Ainda há dias entrei num estabelecimento da capital, e, com aquele ar superior de quem tem muitas Quintas lá na terra (é corrente ouvir-se: ‘tenho umas quintazinhas lá na aldeia que me dão umas quantas pipas’) disse para o empregado: “Ora eu quereria uma fazenda para fato... e o homem nem de deixou dizer mais nada, correndo solicito para as prateleiras e tirando a fazenda que lhe parecia, a matar para a minha aparência de proprietário de ‘Quintas’. O patrão interveio para elogiar o tecido e a afirmar “sob sua palavra” que o mesmo não perdia a cor, sendo baratíssimo para a qualidade. Não deixei que acabasse o seu brilhante discurso. Atalhei-o quando, possivelmente, iria cair no capítulo de mais difícil digestão: o preço. Disse-lhe que sim senhor, que estava encantado com o padrão e a qualidade, que há muito procurava em todas as lojas aquela fazenda e, por não ter encontrado, já tinha desistido de a comprar. Feliz a hora em que tinha trasposto as portas do seu estabelecimento, porque via renovarem-se as esperanças de adquirir o fato com que há muito sonhava. Pena é que hoje não possa ser – disse-lhe eu. Retomei aquele ar de proprietário de Quintas (tenho uma todas as semanas) e atirei-lhe, olhando por cima dos meus óculos: Sabe, eu hoje – e acentuei com ênfase a palavra ‘hoje’ – quero uma coisa qualquer, daquelas ‘para bater’, um tecido inferior, de baixo preço.

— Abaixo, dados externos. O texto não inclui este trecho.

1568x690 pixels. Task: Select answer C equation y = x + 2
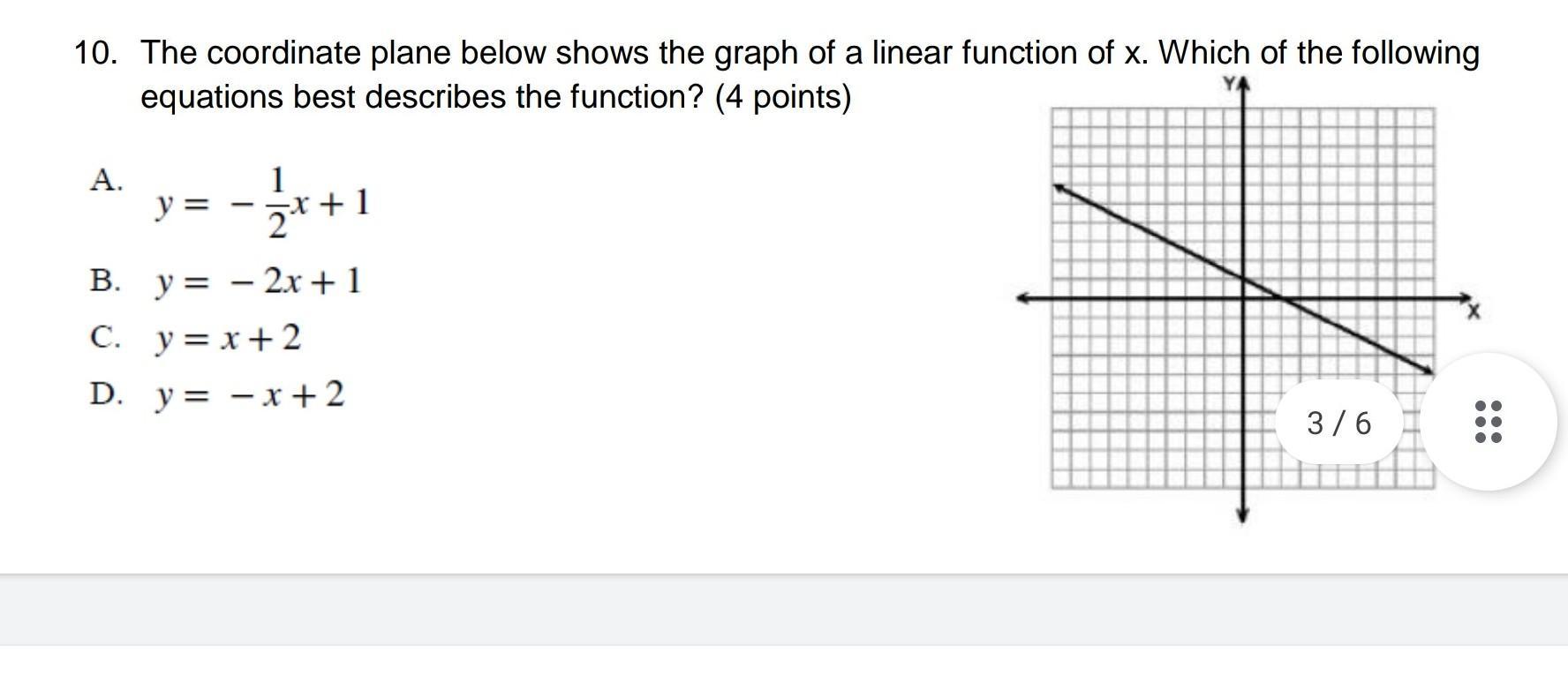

O dono da loja, retribuindo em hipocrisia, afirmou que ia apresentar imediatamente o que eu desejava, artigo muito bom, de categoria e baixo somente no preço... um preço módico de 6 rupias a jarda. Mesmo assim fiz encher de peças o balcão (quanto aprendemos com as mulheres!), e foi preciso recorrer a um catálogo de amostras para escolher o padrão mais harmonioso com o tom da minha tez (tanta exigência chega a ser uma tristeza!). Três jardas cortadas, pago o custo... e um pedido que quase nunca fazemos: “se não se importa passa-me uma notazinha... só para ficar com o nome da Casa... o senhor foi tão amável!...”. Acrescentei ainda, “não posso esquecer esta fazenda!...”
Dois dias depois recebia em recado pelo qual o alfaiate – aquele que empresta alguma estética ao fardo que arrasto – me existia “mais um palmo” de tecido para a gola.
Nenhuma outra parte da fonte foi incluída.